After completion of this loop, num equals 3. There are three different mask related policies: “Mask Requirements”, “Mandate Face Mask Use By All Individuals In Public Spaces”, and “Mandate Face Mask Use By All Individuals In Public Facing Businesses”, all of which we will look at below.

mask_req = results[results.policy == "Mask Requirement"]
mask_public = results[results.policy =="Mandate Face Mask Use By All Individuals In Public Spaces"]
mask_bus = results[results.policy =="Mandate Face Mask Use By All Individuals In Public Facing Businesses"] 
mask_req
policy num_starts num_states
1 Mask Requirement 239 41
mask_public
policy num_starts num_states
14 Mandate Face Mask Use By All Individuals In Pu... 38 38
mask_bus
policy num_starts num_states
24 Mandate Face Mask Use By All Individuals In Pu... 46 46

Mask Requirement had the highest number of starts with 239 starts and 41 different states. Mandate Face Mask Use By all Individuals in Public Facing Businesses had the next highest number, with 46 starts and 46 states. Finally, Mandate Face Mask Use By All Individuals in Public Spaces had 38 starts and 38 states.

With these numbers, the next question is: How many states implemented any of the Masks policies? The following code investigates that question.

data_copy = data.copy() #Create a copy of the data

#Loop through and change any policy type involving masks to be called Mask in the copy of the data
for index, row in data_copy.iterrows():
 if ("Mask" in row.policy_type):
       data_copy.loc[index, "policy_type"] = "Mask"

data_copy = data_copy[(data_copy.start_stop=="start")] #Look only at the data that is a "start"

count = [] #reset count to 0
for val in data_copy.policy_type.unique(): #loop through each unique policy
  poli = data_copy[data_copy.policy_type == val] # poli hold the dataframe rows for the unique policy 
  ct = 0 #set a counter variable to 0
  for val2 in poli.state_id.unique(): #loop through each unique state within poli
    ct = ct + 1 #increment count for each unique state
  count.append(ct) #Add the number of states to the counter list

policies2 = data_copy.policy_type.unique() #Find all the unique policies

w = {"policy":policies2, "num_states":count}
results_mask = pd.DataFrame(w) #create dataframe

results_mask[(results_mask.policy == "Mask")] #Look at the number of states that implemented a mask related policy
policy num_states
1 Mask 51

In total, 51 states/territoties implemented a mask related policy.
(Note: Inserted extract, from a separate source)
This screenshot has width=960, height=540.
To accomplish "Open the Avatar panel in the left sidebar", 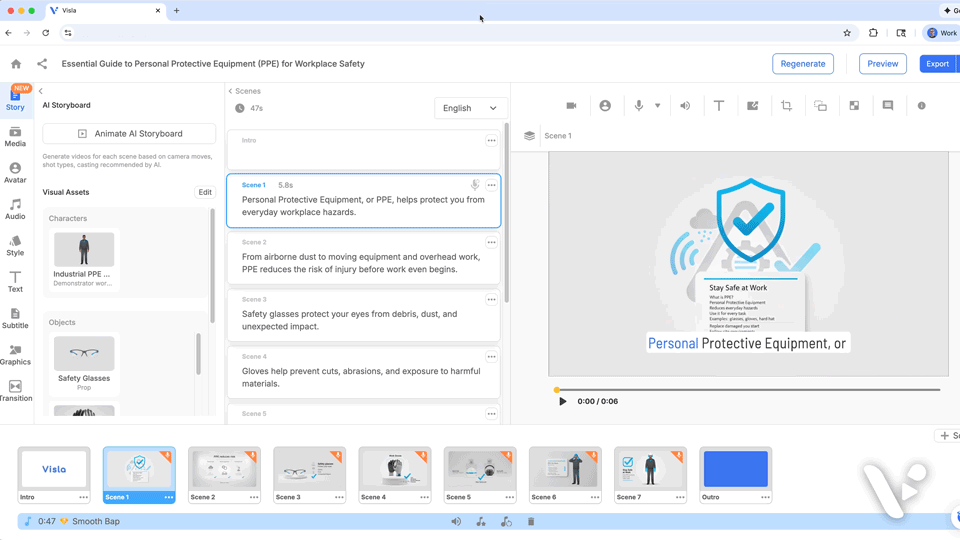I will (x=15, y=173).
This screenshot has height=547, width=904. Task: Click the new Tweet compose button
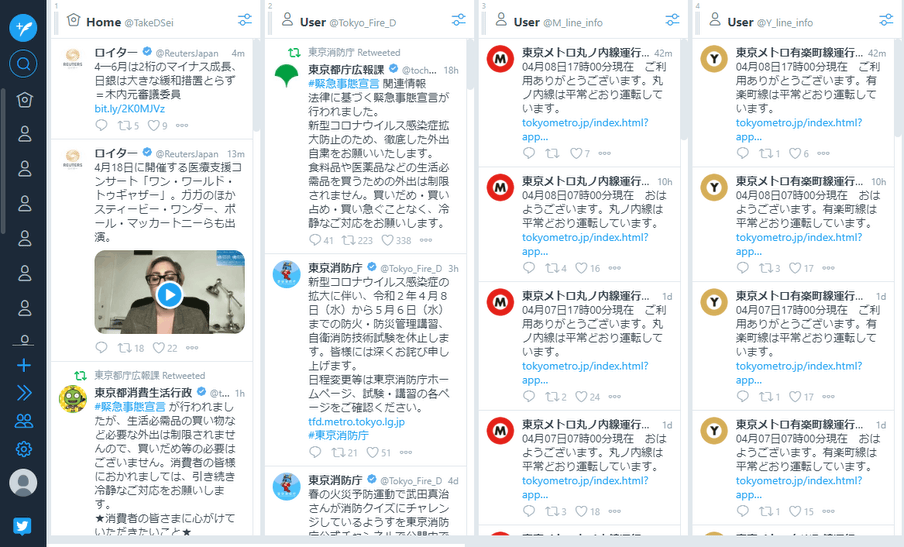23,28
This is more widespread than the individual policies, however, would still not be in one of the top five policies implemented accross the country. Furthermore, there is variance in what these three different mask policies mean for the public regarding face coverings.

mask_reqs_start_scat = px.scatter(data_copy[(data_copy.policy_type == "Mask")], x="date",y= "policy_type", color = "state_id", title = "Start Mask Requirement")

mask_reqs_start_scat

The states that did implement mask related policies started them at a variety of points throughout the pandemic. For example, HI started a mask related policy on Dec 30, 2020, this is well into the pandemic. AK and MN being two of the first to have the policy started, beginning them back in March when the pandemic was starting!

Hopefully this example gave you some ideas of how you can visualize and analyze datasets using Python!!